Burlington sits flat on the Skagit River delta where I-5 meets Highway 20, and that flatness is the first thing a deck builder has to respect. Valley lots hold water in winter, wind runs unobstructed across the surrounding farmland, and summer sun hits full-exposure backyards with nothing to soften it. Alpine Exteriors designs and builds decks in Burlington around those realities — drainage, wind, and exposure — rather than around a showroom brochure.
Building on the Delta
Much of Burlington's housing is single-story ranch and rambler construction from the 1960s onward, plus newer development east of Burlington Boulevard. Low, flat lots mean deck framing often sits close to grade — the most demanding environment for wood. Poor ground clearance with no airflow underneath is the classic Skagit Valley deck killer: joists that stay damp from October to May rot from the bottom up while the deck boards above them still look presentable.

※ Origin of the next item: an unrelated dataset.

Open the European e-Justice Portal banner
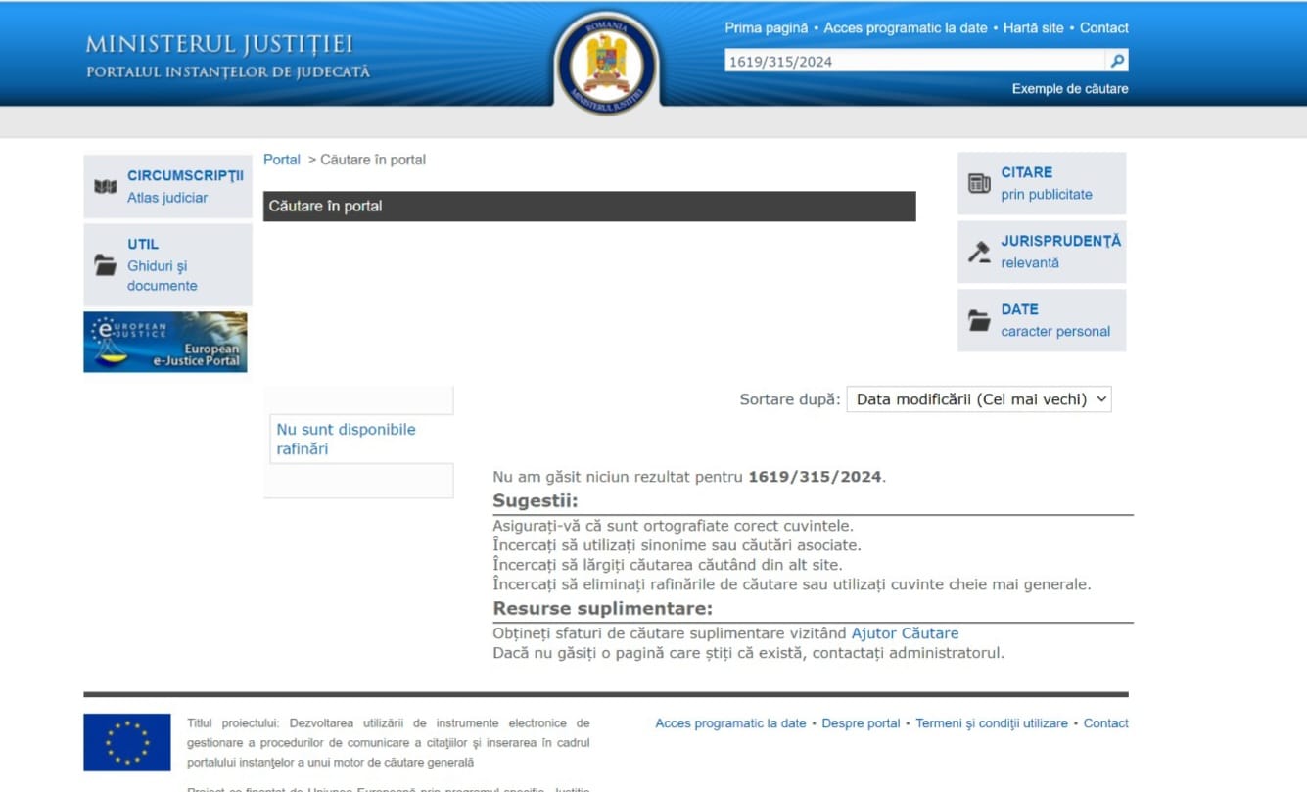click(x=165, y=343)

Our answer starts below the surface. We set footings for the soil that is actually there, frame with ground-contact-rated treated lumber, protect joist tops with flashing tape, and design ventilation and drainage into low decks instead of hoping for the best. Skagit weather does not forgive hope.
Flood awareness is part of deck design here as well. Burlington's long history with the Skagit River means low yards can see standing water after a hard November, so we favor hardware and framing details that tolerate an occasional soak and route lighting or electrical runs above the level where trouble starts. It is a small design habit that pays off about once a decade.